Created attachment 23389 [details] patch mostly by oliver with some bug fixes by me (needs ChangeLog, cleanup)
Created attachment 23406 [details] Fully implemented transition cache, now with a bonus feature: correctness
Comment on attachment 23406 [details] Fully implemented transition cache, now with a bonus feature: correctness Removing review flag, this apparently breaks gmail :-(
Comment on attachment 23406 [details] Fully implemented transition cache, now with a bonus feature: correctness Cameron lied to me, it works fine!

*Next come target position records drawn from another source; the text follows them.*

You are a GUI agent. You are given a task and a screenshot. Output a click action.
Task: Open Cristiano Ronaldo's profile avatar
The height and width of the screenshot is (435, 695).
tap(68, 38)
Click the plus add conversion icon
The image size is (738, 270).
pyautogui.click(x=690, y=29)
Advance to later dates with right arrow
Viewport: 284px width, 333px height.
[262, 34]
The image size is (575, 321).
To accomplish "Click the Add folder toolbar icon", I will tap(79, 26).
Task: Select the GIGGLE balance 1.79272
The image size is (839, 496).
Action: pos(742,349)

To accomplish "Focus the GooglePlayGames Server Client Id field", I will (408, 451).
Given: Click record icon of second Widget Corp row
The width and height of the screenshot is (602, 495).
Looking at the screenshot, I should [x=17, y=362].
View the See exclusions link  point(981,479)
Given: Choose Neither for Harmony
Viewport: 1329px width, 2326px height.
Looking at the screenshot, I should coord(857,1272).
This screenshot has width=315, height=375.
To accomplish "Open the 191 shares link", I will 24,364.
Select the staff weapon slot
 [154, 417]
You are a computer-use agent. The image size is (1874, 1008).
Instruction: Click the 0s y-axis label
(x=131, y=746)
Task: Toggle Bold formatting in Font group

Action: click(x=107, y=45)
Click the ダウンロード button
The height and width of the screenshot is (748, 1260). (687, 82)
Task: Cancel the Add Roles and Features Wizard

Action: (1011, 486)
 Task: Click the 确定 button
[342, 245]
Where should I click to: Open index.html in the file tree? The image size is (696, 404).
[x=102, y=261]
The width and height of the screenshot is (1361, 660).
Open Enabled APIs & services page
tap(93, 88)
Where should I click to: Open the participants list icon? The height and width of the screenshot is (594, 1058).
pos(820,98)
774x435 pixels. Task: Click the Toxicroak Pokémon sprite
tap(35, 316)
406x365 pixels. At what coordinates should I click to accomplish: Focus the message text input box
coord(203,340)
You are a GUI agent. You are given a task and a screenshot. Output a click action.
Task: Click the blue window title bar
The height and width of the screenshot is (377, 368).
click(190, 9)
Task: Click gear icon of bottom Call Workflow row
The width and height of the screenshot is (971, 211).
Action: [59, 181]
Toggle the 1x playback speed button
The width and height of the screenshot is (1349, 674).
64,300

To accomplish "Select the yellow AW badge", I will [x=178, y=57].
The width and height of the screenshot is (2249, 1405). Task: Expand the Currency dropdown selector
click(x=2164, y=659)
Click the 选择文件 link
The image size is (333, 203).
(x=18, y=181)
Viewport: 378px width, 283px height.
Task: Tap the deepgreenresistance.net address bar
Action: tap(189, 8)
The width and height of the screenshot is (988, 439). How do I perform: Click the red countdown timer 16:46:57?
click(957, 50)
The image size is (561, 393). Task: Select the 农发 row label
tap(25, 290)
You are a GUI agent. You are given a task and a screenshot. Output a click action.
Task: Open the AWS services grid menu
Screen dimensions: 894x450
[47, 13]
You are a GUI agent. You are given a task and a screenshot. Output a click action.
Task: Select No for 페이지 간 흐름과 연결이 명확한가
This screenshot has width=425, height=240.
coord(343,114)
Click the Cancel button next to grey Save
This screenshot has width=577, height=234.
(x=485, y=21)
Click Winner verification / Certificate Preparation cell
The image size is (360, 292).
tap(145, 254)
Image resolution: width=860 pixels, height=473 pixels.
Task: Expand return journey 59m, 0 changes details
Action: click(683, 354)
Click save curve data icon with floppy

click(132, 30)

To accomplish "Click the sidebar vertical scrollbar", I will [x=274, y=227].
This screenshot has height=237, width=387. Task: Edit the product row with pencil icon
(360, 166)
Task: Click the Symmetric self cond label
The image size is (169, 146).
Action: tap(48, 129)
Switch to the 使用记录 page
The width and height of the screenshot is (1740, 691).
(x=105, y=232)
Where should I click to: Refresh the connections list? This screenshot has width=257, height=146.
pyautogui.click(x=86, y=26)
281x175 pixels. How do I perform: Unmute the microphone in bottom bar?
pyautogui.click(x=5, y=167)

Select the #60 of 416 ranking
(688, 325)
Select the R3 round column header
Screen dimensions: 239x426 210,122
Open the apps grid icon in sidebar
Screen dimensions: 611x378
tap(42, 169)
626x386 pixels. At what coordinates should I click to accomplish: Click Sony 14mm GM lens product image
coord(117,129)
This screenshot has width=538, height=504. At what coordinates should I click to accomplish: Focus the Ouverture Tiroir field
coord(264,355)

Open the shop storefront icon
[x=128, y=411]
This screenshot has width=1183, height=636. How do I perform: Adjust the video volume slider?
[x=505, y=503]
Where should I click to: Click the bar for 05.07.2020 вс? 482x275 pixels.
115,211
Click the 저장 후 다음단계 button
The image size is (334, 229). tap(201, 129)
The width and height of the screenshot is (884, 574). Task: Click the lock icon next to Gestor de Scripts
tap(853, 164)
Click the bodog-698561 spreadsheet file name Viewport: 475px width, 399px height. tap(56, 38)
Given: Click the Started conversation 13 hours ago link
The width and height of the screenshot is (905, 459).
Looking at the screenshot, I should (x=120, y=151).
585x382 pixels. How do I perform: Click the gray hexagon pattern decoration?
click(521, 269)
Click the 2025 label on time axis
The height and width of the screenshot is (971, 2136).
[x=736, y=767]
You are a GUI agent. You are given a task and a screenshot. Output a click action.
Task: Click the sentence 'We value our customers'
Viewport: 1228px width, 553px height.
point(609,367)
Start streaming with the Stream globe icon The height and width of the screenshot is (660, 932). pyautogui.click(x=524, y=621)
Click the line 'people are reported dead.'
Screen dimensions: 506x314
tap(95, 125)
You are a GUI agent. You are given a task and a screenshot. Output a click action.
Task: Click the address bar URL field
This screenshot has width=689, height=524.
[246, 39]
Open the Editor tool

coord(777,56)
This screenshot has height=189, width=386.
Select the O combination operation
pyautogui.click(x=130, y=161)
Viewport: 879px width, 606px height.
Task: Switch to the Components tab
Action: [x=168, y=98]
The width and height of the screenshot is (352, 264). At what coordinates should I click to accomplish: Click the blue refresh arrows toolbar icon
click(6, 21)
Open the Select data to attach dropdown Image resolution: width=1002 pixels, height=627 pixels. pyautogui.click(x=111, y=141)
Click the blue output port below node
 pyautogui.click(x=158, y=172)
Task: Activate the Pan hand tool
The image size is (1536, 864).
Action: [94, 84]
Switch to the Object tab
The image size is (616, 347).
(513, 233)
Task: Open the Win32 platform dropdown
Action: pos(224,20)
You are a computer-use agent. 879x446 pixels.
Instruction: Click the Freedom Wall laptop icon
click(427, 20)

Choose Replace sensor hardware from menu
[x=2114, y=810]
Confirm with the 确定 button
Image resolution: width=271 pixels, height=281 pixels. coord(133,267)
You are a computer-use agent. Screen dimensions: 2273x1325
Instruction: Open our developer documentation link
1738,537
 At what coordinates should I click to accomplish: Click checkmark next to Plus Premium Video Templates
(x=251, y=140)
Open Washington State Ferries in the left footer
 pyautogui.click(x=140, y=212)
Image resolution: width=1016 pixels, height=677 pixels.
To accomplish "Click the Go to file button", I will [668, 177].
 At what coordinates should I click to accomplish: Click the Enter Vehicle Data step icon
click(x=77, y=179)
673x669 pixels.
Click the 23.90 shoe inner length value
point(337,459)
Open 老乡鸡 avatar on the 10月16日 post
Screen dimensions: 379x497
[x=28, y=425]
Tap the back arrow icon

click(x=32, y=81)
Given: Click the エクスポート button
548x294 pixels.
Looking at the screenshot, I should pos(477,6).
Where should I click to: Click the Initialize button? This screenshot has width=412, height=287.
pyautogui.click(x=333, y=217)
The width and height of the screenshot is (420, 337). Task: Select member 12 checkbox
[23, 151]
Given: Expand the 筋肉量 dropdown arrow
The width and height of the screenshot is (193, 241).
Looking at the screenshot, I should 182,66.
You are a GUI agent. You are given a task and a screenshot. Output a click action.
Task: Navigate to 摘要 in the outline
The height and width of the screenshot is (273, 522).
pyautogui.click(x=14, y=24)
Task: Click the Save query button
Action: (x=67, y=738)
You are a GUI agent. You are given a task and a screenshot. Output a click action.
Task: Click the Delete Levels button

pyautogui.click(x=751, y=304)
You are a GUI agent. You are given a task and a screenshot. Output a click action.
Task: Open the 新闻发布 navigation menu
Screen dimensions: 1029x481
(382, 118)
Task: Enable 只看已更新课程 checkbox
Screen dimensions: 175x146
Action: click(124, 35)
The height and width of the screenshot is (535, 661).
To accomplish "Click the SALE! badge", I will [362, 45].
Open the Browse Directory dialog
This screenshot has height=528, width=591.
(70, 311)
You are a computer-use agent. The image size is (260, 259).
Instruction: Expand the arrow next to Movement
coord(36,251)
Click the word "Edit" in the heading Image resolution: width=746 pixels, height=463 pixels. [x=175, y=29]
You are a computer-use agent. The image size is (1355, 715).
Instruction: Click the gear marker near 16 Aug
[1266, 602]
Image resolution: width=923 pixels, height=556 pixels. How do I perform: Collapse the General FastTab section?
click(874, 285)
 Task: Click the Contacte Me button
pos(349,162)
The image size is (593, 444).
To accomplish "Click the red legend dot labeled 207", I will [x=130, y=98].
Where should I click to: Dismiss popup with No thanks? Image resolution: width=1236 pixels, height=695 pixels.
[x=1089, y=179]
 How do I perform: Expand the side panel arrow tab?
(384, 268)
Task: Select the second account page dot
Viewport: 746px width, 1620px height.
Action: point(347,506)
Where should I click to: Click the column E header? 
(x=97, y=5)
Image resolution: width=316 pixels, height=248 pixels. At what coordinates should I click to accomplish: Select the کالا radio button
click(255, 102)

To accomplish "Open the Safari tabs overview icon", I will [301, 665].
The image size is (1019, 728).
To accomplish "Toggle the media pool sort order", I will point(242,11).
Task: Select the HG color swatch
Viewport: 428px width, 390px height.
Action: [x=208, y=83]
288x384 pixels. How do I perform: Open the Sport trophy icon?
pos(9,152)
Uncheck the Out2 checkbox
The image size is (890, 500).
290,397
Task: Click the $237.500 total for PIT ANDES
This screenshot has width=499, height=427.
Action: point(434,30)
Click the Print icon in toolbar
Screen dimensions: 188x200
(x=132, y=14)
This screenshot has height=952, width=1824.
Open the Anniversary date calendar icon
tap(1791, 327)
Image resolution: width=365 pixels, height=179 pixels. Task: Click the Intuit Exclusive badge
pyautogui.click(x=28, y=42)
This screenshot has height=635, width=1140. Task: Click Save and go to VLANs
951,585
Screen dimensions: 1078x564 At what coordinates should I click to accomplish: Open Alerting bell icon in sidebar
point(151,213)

Comment on attachment 23406 [details] Fully implemented transition cache, now with a bonus feature: correctness I think "failuresCases" would probably be better as "failureCases". You have some extra blank lines, like CTI.cpp:1900 and Machine.cpp:2474. Perhaps sIDC would be better as structureIDChain or chain? What do you think? Other than that, r=me.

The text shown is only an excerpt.